**WHAT YOU HAVE TO DO**
Rewrite only the records from the line containing "The image size is (1920, 1080)." through the line containing "coord(1592,105)", with "Collapse" replaced by "Expand" and everything else unchanged. Leave the pictures out.

---------- ENTRIES SUPPLIED ----------

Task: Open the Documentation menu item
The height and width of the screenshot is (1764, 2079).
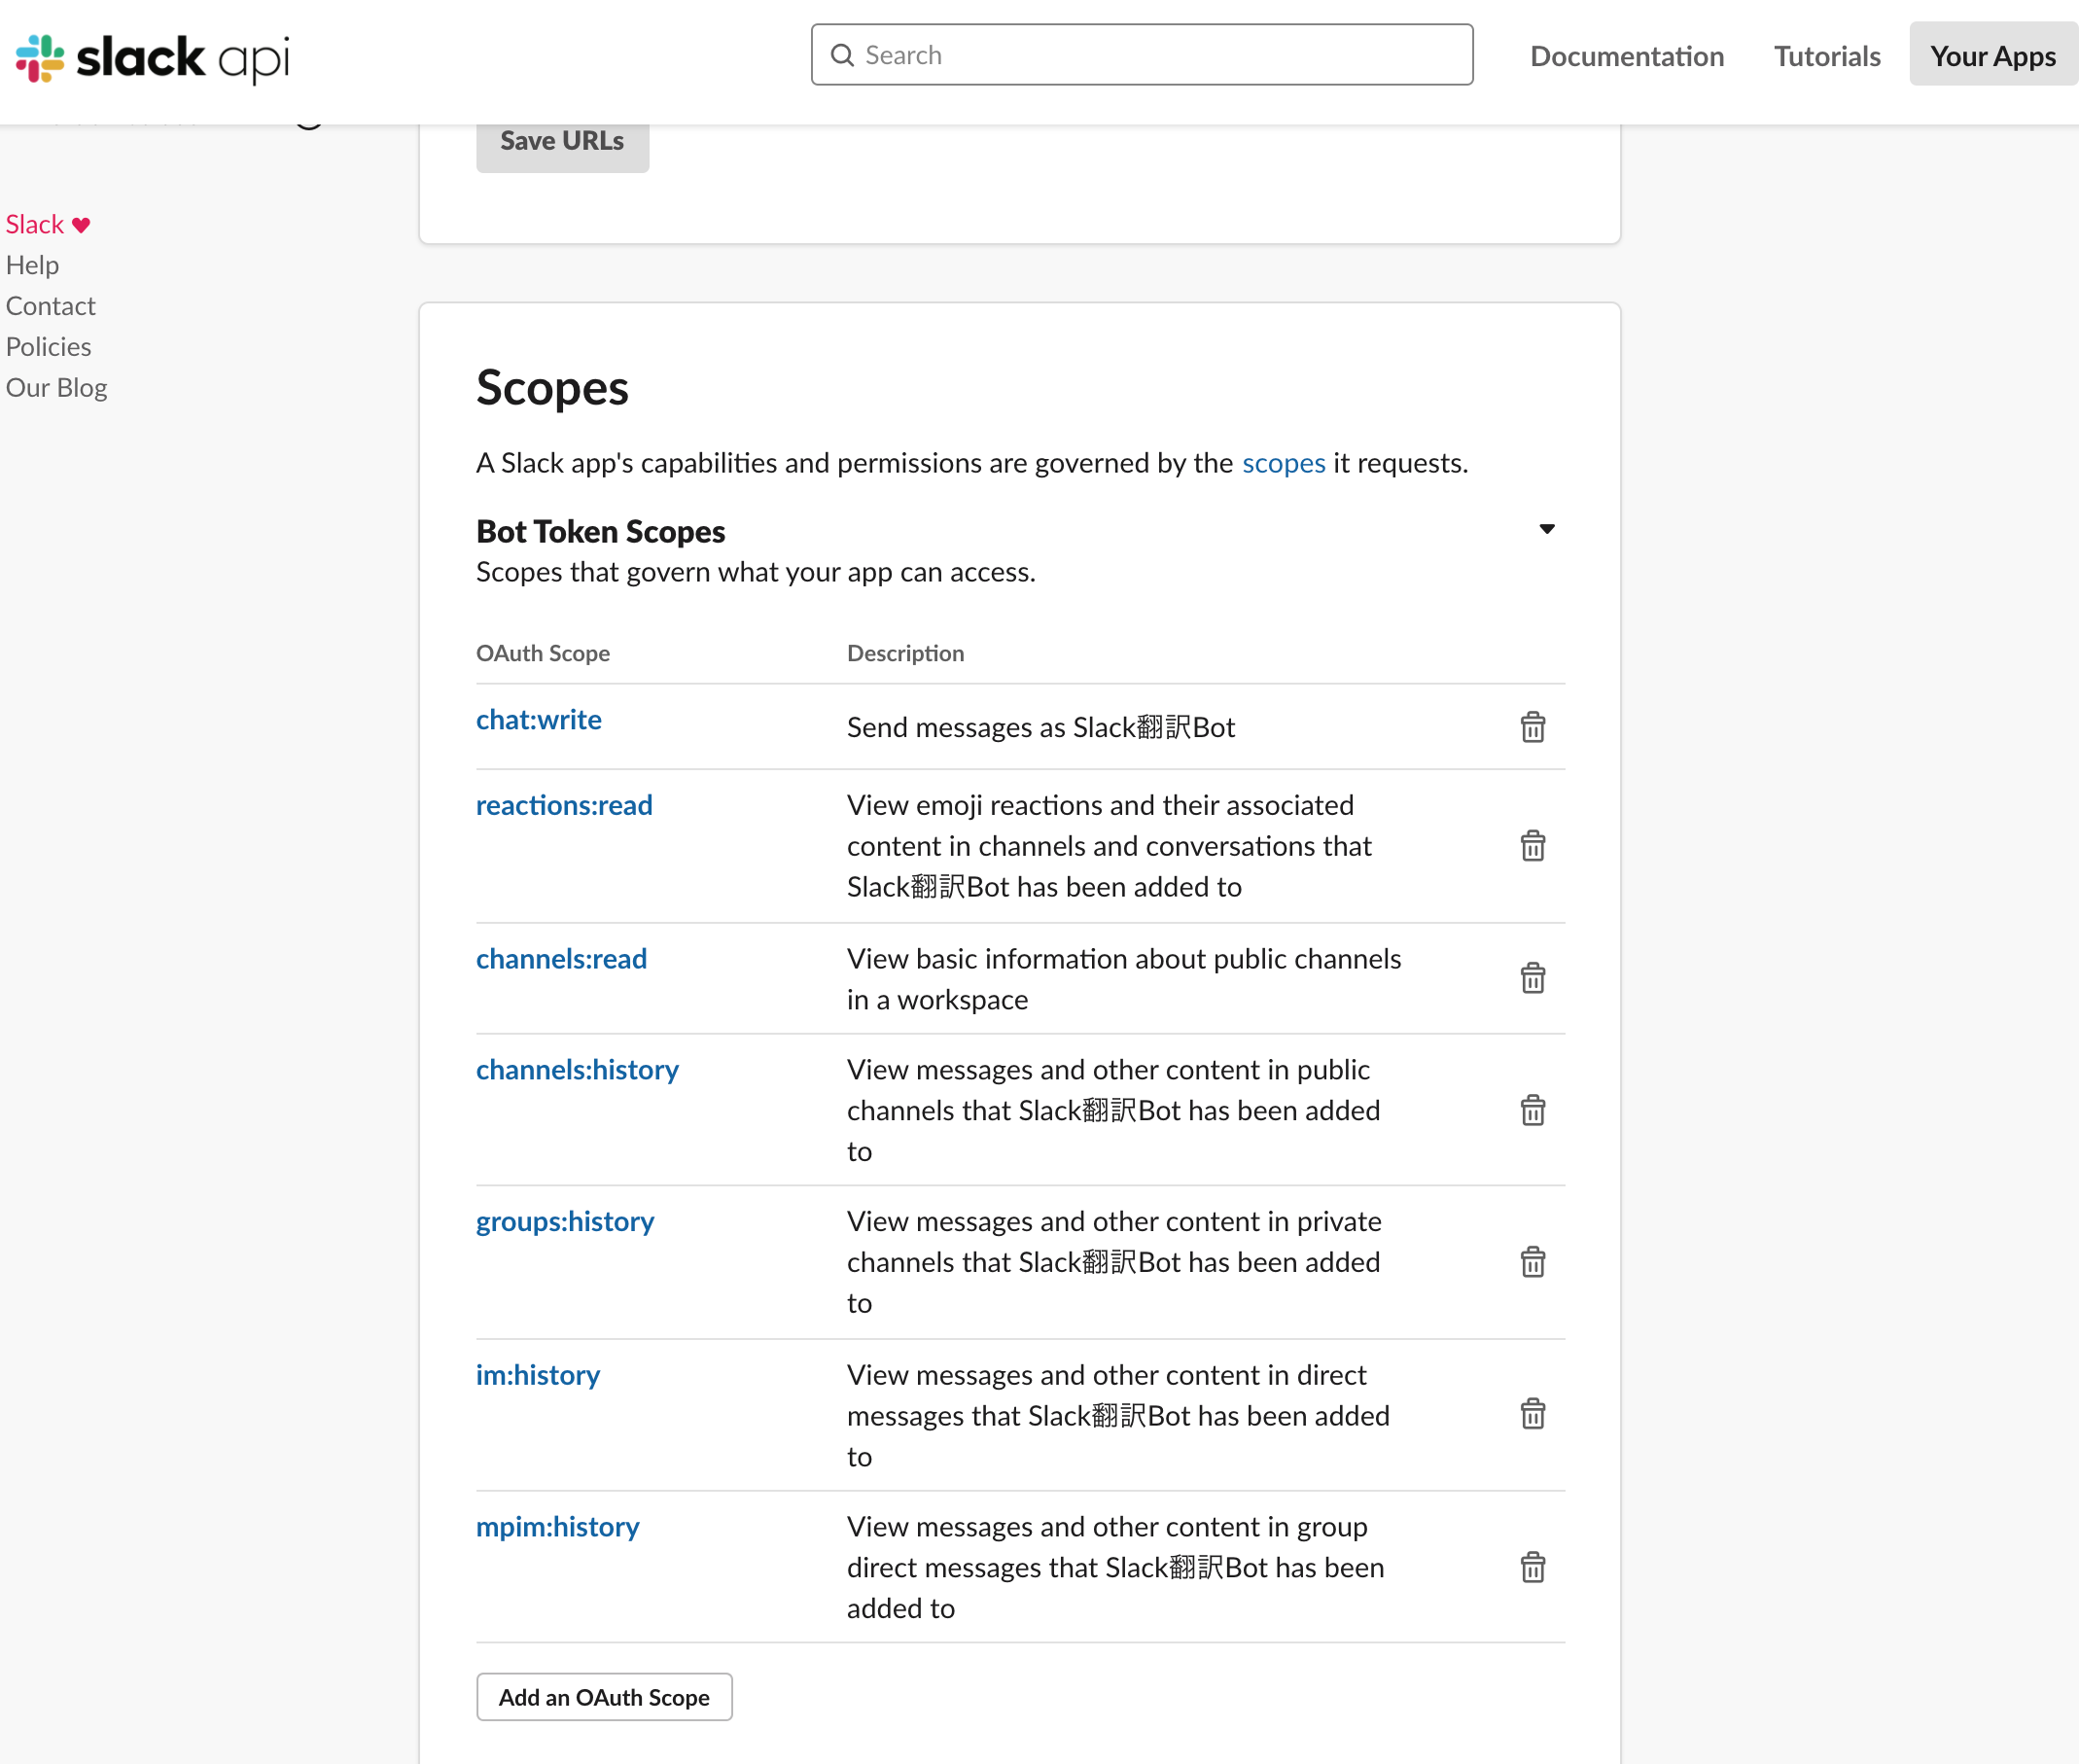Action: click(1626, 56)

----------
---------- ENTRIES SUPPLIED ----------

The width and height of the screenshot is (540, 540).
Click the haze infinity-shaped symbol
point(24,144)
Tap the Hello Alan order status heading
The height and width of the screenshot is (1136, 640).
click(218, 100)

----------
---------- ENTRIES SUPPLIED ----------

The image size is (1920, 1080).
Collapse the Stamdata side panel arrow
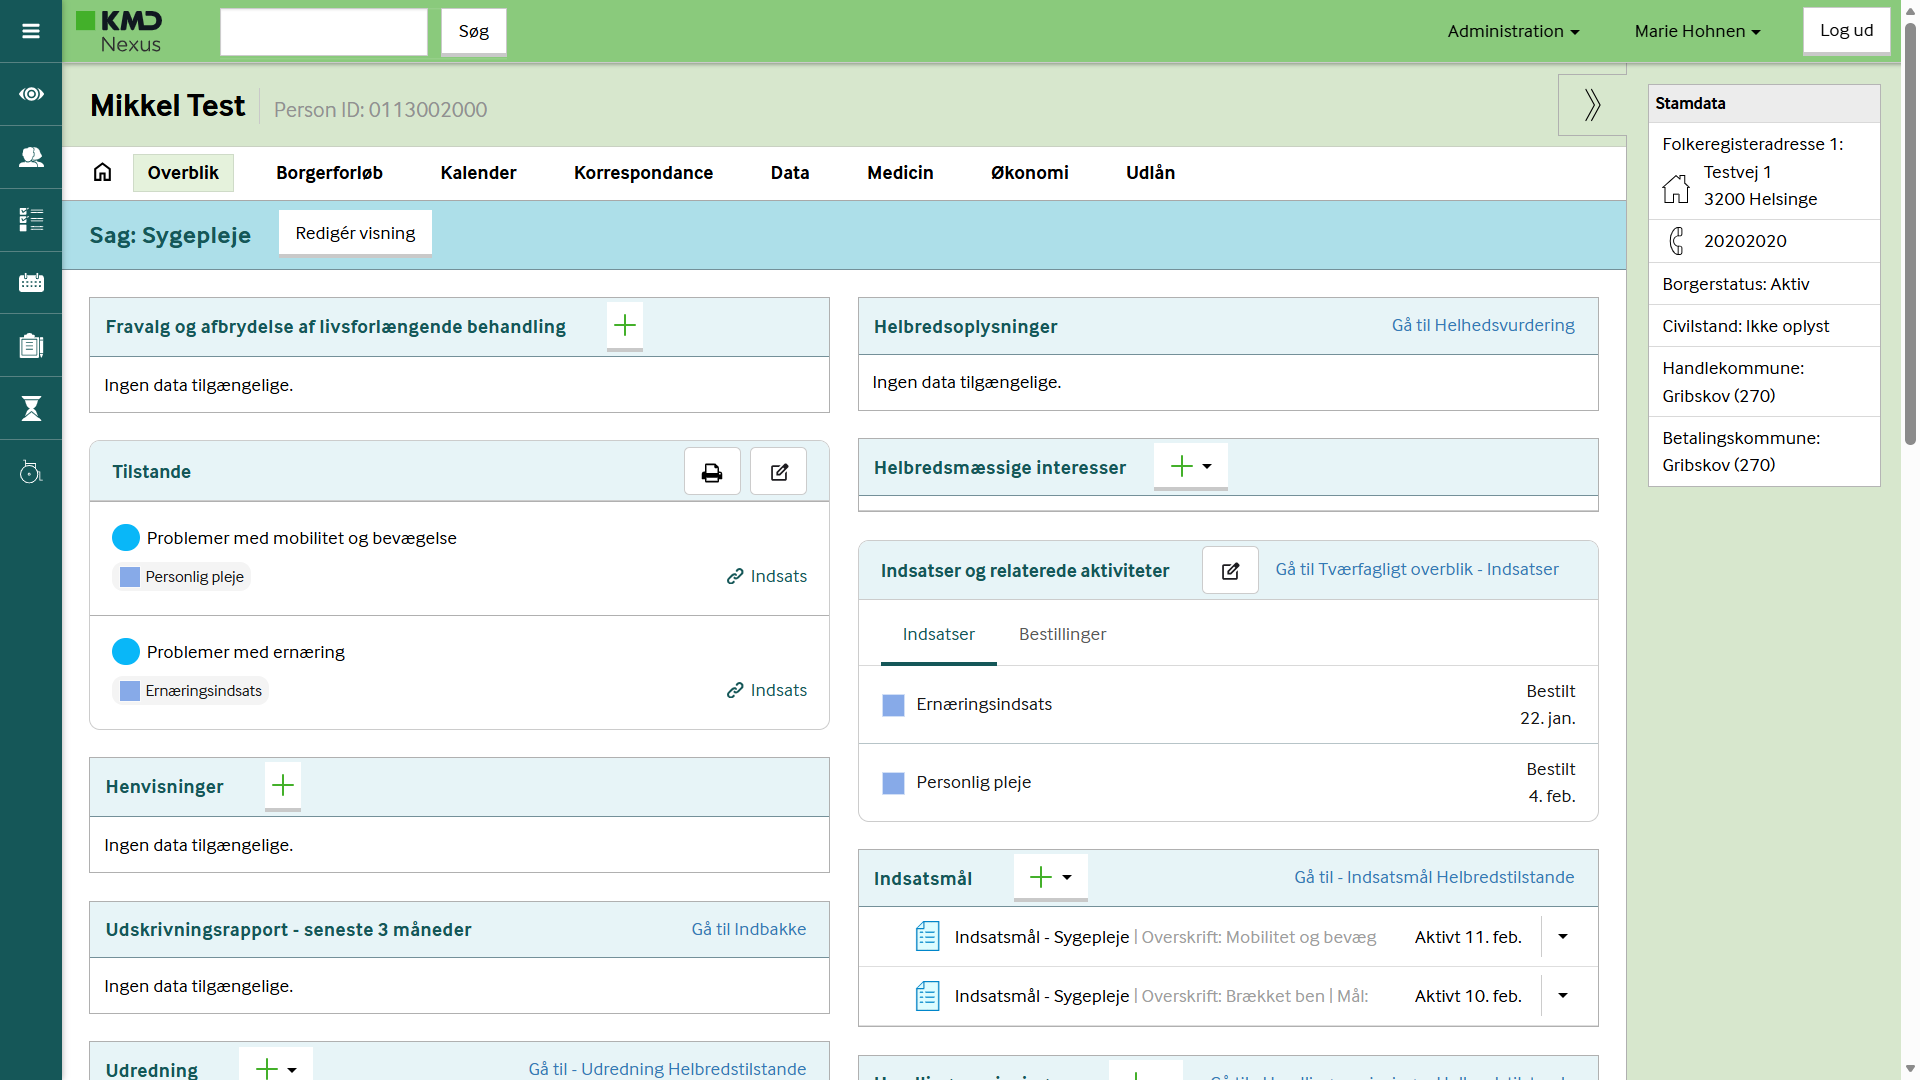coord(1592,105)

----------

**RESPONSE TO THIS TASK**
The image size is (1920, 1080).
Expand the Stamdata side panel arrow
coord(1592,105)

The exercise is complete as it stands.